**Records for the task**.
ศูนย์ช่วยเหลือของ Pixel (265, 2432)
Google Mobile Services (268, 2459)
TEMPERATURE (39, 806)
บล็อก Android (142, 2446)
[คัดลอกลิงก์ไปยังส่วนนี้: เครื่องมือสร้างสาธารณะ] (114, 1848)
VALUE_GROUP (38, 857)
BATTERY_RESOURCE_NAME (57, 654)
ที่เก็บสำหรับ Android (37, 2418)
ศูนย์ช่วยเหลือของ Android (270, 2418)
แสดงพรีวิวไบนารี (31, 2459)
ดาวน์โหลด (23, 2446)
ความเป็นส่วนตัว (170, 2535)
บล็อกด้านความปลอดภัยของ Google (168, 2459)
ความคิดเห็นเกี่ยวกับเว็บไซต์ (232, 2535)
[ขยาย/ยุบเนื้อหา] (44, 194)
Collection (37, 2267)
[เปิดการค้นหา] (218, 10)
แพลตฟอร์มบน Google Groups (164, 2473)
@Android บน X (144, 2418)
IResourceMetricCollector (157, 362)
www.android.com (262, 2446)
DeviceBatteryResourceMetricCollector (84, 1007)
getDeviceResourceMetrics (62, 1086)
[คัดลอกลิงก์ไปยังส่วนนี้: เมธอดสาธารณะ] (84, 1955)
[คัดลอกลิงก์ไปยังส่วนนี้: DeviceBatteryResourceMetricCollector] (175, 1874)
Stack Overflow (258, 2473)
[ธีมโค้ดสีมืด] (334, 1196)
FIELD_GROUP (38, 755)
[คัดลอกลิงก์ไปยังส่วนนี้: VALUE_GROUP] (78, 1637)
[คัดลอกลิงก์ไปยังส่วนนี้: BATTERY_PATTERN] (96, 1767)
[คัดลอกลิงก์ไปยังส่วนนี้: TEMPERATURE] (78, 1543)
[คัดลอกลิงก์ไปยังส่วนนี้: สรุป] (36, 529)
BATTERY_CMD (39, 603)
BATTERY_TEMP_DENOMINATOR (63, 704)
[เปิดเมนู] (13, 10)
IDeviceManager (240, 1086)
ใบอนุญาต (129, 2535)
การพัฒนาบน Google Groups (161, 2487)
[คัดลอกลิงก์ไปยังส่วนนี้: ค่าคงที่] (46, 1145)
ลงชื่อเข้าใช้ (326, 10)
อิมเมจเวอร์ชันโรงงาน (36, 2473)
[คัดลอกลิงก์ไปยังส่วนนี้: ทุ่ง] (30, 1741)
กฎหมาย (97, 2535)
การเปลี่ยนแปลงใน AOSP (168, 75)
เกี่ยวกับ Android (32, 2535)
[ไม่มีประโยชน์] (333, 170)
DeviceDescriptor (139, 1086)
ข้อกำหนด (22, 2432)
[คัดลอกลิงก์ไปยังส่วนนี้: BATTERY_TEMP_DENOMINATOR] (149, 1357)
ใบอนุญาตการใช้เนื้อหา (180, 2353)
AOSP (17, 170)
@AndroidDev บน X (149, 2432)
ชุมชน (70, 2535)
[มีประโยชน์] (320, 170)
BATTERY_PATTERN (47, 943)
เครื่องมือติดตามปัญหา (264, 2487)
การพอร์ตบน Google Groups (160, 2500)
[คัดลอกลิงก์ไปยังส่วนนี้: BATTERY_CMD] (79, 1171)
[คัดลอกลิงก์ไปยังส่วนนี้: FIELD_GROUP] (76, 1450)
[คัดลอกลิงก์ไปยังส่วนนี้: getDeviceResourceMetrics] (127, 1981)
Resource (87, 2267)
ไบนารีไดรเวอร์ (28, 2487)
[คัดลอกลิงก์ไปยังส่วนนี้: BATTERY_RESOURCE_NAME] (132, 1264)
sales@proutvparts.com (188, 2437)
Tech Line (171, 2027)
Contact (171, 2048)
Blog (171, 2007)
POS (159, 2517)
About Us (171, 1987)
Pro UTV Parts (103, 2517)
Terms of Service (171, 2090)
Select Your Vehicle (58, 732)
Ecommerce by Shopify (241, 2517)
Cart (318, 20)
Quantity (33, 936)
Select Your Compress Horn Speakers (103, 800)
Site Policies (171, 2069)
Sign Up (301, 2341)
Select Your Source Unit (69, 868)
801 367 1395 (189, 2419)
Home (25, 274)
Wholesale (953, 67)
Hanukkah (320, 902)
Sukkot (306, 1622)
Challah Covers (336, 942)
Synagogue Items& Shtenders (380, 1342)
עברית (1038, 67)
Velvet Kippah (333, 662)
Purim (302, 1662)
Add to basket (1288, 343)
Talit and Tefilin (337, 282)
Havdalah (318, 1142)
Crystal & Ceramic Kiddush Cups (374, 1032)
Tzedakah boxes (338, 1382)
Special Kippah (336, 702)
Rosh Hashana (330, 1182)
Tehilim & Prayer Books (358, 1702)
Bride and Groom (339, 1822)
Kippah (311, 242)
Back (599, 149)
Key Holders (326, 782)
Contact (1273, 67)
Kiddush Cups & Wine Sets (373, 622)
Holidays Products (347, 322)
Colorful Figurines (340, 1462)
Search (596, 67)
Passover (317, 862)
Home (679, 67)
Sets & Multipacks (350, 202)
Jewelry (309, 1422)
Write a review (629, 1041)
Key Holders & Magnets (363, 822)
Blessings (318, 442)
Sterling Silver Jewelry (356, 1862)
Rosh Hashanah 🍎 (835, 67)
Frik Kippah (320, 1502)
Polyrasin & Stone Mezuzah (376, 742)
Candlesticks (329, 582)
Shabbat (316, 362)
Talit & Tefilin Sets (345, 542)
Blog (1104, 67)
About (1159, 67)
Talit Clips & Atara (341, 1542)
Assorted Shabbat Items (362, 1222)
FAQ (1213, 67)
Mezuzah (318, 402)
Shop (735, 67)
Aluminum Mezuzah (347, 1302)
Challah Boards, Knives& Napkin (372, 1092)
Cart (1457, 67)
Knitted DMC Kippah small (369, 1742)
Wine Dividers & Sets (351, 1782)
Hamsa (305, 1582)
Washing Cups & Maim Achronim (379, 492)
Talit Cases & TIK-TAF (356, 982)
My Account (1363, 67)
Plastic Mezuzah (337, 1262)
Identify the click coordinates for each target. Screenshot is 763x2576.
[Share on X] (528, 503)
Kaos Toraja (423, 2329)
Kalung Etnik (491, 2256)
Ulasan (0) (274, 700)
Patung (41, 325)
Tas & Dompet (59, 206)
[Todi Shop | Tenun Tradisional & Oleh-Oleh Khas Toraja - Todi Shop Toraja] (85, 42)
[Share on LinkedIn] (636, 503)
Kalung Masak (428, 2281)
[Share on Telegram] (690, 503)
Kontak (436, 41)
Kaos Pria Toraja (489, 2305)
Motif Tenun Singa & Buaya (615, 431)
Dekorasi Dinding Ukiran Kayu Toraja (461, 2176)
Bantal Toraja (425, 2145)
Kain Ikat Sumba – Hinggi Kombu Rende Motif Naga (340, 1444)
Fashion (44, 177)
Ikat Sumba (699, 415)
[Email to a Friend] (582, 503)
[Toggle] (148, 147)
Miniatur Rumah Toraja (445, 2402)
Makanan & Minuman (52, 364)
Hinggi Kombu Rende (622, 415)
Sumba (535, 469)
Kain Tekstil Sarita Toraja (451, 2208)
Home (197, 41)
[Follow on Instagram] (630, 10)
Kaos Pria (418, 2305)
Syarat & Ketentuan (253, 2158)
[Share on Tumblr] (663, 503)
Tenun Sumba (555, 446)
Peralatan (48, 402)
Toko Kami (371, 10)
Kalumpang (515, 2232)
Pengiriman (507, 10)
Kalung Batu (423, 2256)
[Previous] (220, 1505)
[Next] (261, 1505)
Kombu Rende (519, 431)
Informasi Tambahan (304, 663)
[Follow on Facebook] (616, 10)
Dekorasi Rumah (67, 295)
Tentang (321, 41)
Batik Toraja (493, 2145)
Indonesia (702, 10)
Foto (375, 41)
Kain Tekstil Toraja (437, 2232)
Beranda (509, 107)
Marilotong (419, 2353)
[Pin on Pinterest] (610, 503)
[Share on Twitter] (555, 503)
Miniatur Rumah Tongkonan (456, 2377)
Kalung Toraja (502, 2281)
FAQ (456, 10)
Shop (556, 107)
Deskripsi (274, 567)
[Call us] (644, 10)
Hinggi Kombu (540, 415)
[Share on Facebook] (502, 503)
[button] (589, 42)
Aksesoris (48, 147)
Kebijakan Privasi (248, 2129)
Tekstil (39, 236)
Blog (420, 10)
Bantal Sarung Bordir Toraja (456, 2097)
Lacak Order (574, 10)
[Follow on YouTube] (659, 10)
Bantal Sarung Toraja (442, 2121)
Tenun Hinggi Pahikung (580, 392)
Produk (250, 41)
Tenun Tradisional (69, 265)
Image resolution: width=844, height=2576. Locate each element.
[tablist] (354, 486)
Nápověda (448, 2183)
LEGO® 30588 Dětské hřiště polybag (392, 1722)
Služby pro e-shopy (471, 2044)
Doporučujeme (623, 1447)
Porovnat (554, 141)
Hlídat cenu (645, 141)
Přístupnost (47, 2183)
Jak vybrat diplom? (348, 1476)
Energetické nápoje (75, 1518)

**About this task**.
Lines wanted from the listing above: the line with "Kalumpang (515, 2232)" up to and including the line with "Kalung Toraja (502, 2281)". Please write them out exactly, adding nothing else.

**Answer below**.
Kalumpang (515, 2232)
Pengiriman (507, 10)
Kalung Batu (423, 2256)
[Previous] (220, 1505)
[Next] (261, 1505)
Kombu Rende (519, 431)
Informasi Tambahan (304, 663)
[Follow on Facebook] (616, 10)
Dekorasi Rumah (67, 295)
Tentang (321, 41)
Batik Toraja (493, 2145)
Indonesia (702, 10)
Foto (375, 41)
Kain Tekstil Toraja (437, 2232)
Beranda (509, 107)
Marilotong (419, 2353)
[Pin on Pinterest] (610, 503)
[Share on Twitter] (555, 503)
Miniatur Rumah Tongkonan (456, 2377)
Kalung Toraja (502, 2281)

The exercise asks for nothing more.